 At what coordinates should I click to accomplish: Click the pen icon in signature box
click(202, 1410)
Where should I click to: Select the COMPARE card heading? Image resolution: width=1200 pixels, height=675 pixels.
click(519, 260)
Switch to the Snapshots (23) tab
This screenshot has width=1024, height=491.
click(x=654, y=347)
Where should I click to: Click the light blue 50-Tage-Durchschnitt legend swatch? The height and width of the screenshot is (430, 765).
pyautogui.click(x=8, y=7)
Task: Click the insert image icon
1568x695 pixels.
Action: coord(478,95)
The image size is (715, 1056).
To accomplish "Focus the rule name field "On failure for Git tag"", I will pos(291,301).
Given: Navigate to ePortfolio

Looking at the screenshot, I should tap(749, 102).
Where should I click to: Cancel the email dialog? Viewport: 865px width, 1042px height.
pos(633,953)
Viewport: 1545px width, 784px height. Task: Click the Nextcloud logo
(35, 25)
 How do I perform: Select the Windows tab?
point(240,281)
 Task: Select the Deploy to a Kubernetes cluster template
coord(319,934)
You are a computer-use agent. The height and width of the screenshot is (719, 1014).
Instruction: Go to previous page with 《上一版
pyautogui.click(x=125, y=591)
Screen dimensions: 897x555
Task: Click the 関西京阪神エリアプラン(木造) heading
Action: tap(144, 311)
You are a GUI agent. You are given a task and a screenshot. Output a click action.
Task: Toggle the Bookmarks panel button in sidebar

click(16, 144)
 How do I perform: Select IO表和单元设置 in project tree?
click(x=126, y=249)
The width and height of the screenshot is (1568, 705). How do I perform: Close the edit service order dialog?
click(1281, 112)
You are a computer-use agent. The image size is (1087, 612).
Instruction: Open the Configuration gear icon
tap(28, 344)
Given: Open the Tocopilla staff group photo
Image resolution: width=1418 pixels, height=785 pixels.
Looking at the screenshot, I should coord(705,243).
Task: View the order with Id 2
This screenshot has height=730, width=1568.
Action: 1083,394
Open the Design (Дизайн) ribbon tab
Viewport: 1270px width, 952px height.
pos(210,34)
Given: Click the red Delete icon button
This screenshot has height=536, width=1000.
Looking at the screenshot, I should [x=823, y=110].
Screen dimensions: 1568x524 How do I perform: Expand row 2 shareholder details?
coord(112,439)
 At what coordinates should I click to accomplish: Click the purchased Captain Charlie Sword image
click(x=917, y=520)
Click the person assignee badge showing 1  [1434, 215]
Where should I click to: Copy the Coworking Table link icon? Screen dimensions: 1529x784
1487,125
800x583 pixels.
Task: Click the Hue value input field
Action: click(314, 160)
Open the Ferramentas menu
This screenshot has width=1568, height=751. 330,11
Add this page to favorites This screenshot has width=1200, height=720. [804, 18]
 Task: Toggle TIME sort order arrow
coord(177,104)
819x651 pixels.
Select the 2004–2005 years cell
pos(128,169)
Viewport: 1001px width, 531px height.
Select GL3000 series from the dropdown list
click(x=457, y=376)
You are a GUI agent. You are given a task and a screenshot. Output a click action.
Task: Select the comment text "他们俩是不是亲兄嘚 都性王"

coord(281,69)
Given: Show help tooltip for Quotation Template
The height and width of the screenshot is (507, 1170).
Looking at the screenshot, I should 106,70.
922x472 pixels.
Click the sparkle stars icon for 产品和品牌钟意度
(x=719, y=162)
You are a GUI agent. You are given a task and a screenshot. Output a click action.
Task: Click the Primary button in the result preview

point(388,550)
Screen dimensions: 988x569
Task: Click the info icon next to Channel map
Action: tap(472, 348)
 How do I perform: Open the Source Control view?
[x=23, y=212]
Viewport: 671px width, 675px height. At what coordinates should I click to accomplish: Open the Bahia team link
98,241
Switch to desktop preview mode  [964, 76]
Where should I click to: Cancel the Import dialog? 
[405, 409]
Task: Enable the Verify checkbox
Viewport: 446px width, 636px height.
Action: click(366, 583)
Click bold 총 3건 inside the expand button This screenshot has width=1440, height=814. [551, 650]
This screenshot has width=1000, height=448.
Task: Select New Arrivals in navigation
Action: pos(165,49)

--- --- ---

## TO DO
Word for word, give the records again.

## EXERCISE RESPONSE
 At what coordinates should I click to accomplish: Click the pen icon in signature box
click(202, 1410)
Where should I click to: Select the COMPARE card heading? Image resolution: width=1200 pixels, height=675 pixels.
click(519, 260)
Switch to the Snapshots (23) tab
This screenshot has width=1024, height=491.
click(x=654, y=347)
Where should I click to: Click the light blue 50-Tage-Durchschnitt legend swatch? The height and width of the screenshot is (430, 765).
pyautogui.click(x=8, y=7)
Task: Click the insert image icon
1568x695 pixels.
Action: coord(478,95)
The image size is (715, 1056).
To accomplish "Focus the rule name field "On failure for Git tag"", I will pos(291,301).
Given: Navigate to ePortfolio

Looking at the screenshot, I should tap(749, 102).
Where should I click to: Cancel the email dialog? Viewport: 865px width, 1042px height.
pos(633,953)
Viewport: 1545px width, 784px height. Task: Click the Nextcloud logo
(35, 25)
 How do I perform: Select the Windows tab?
point(240,281)
 Task: Select the Deploy to a Kubernetes cluster template
coord(319,934)
You are a computer-use agent. The height and width of the screenshot is (719, 1014).
Instruction: Go to previous page with 《上一版
pyautogui.click(x=125, y=591)
Screen dimensions: 897x555
Task: Click the 関西京阪神エリアプラン(木造) heading
Action: tap(144, 311)
You are a GUI agent. You are given a task and a screenshot. Output a click action.
Task: Toggle the Bookmarks panel button in sidebar

click(16, 144)
 How do I perform: Select IO表和单元设置 in project tree?
click(x=126, y=249)
The width and height of the screenshot is (1568, 705). How do I perform: Close the edit service order dialog?
click(1281, 112)
You are a computer-use agent. The image size is (1087, 612).
Instruction: Open the Configuration gear icon
tap(28, 344)
Given: Open the Tocopilla staff group photo
Image resolution: width=1418 pixels, height=785 pixels.
Looking at the screenshot, I should coord(705,243).
Task: View the order with Id 2
This screenshot has height=730, width=1568.
Action: 1083,394
Open the Design (Дизайн) ribbon tab
Viewport: 1270px width, 952px height.
pos(210,34)
Given: Click the red Delete icon button
This screenshot has height=536, width=1000.
Looking at the screenshot, I should [x=823, y=110].
Screen dimensions: 1568x524 How do I perform: Expand row 2 shareholder details?
coord(112,439)
 At what coordinates should I click to accomplish: Click the purchased Captain Charlie Sword image
click(x=917, y=520)
Click the person assignee badge showing 1  [1434, 215]
Where should I click to: Copy the Coworking Table link icon? Screen dimensions: 1529x784
1487,125
800x583 pixels.
Task: Click the Hue value input field
Action: click(314, 160)
Open the Ferramentas menu
This screenshot has width=1568, height=751. 330,11
Add this page to favorites This screenshot has width=1200, height=720. [804, 18]
 Task: Toggle TIME sort order arrow
coord(177,104)
819x651 pixels.
Select the 2004–2005 years cell
pos(128,169)
Viewport: 1001px width, 531px height.
Select GL3000 series from the dropdown list
click(x=457, y=376)
You are a GUI agent. You are given a task and a screenshot. Output a click action.
Task: Select the comment text "他们俩是不是亲兄嘚 都性王"

coord(281,69)
Given: Show help tooltip for Quotation Template
The height and width of the screenshot is (507, 1170).
Looking at the screenshot, I should 106,70.
922x472 pixels.
Click the sparkle stars icon for 产品和品牌钟意度
(x=719, y=162)
You are a GUI agent. You are given a task and a screenshot. Output a click action.
Task: Click the Primary button in the result preview

point(388,550)
Screen dimensions: 988x569
Task: Click the info icon next to Channel map
Action: tap(472, 348)
 How do I perform: Open the Source Control view?
[x=23, y=212]
Viewport: 671px width, 675px height. At what coordinates should I click to accomplish: Open the Bahia team link
98,241
Switch to desktop preview mode  [964, 76]
Where should I click to: Cancel the Import dialog? 
[405, 409]
Task: Enable the Verify checkbox
Viewport: 446px width, 636px height.
Action: click(366, 583)
Click bold 총 3건 inside the expand button This screenshot has width=1440, height=814. [551, 650]
This screenshot has width=1000, height=448.
Task: Select New Arrivals in navigation
Action: pos(165,49)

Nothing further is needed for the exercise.